Washington PFAS Law Takes Aim At Consumer Goods
On March 31, 2022, Washington’s Governor signed into law a bill that significantly accelerates the state’s initiative to develop regulations for various consumer goods that contain PFAS. With increasing attention being given to PFAS in consumer goods in the media, scientific community, and in state legislatures, the Washington PFAS law takes direct aim at a variety of specific products. It is critical for companies anywhere in the manufacturing or supply chain for consumer goods to immediately assess the impact of the proposed PFAS legislation on corporate practices, and make decisions regarding continued use of PFAS in products, as opposed to substituting for other substances. At the same time, companies impacted by the PFAS legislation must be aware that the new law poses risks to the companies involvement in PFAS litigation in both the short and long term.
Washington PFAS Law and Focus On Consumer Goods
Washington’s latest PFAS-related legislation, HB 1694, requires the state’s Department of Ecology (DOE) to name PFAS-containing firefighting gear a “priority product” under the state’s Safer Products For Washington initiative. The bill also allows the DOE to name as a “priority product” any product named in the 2021 PFAS Chemical Action Plan – namely, nonstick cookware, personal care products, cleaning agents, water-repellant clothing and gear, automotive products, and waxes and sealants for floors, skis, and cars. In addition, the bill allows the DOE flexibility to designate additional products as “priority products.” Typically, the DOE adds products to the “priority” list every five years, so HB 1694 accelerates (if not outright eliminates) the five year waiting period.
The DOE has until 2024 to evaluate alternatives for PFAS in the listed products and develop regulations. Final regulations would be required by 2025.
Impact of PFAS In Consumer Goods Bill On Businesses
Washington’s legislation places a wide range of consumer products directly in the crosshairs with respect to PFAS, and give the DOE the flexibility to add more consumer products to the priority list. While other states have banned or otherwise regulated PFAS in certain specific consumer goods, Washington’s bill provides for a much broader range of regulated PFAS-containing products that virtually any state.
It is of the utmost importance for businesses along the whole cosmetics supply chain to evaluate their PFAS risk. Public health and environmental groups urge legislators to regulate these compounds. One major point of contention among members of various industries is whether to regulate PFAS as a class or as individual compounds. While each PFAS compound has a unique chemical makeup and impacts the environment and the human body in different ways, some groups argue PFAS should be regulated together as a class because they interact with each other in the body, thereby resulting in a collective impact. Other groups argue that the individual compounds are too diverse and that regulating them as a class would be over restrictive for some chemicals and not restrictive enough for others.

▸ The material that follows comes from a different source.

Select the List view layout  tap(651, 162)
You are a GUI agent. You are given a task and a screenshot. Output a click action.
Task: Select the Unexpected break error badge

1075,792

Companies should remain informed so they do not get caught off guard. States are increasingly passing PFAS product bills that differ in scope. For any manufacturers, especially those who sell goods interstate, it is important to understand how those various standards will impact them, whether PFAS is regulated as individual compounds or as a class. Conducting regular self-audits for possible exposure to PFAS risk and potential regulatory violations can result in long term savings for companies and should be commonplace in their own risk assessment.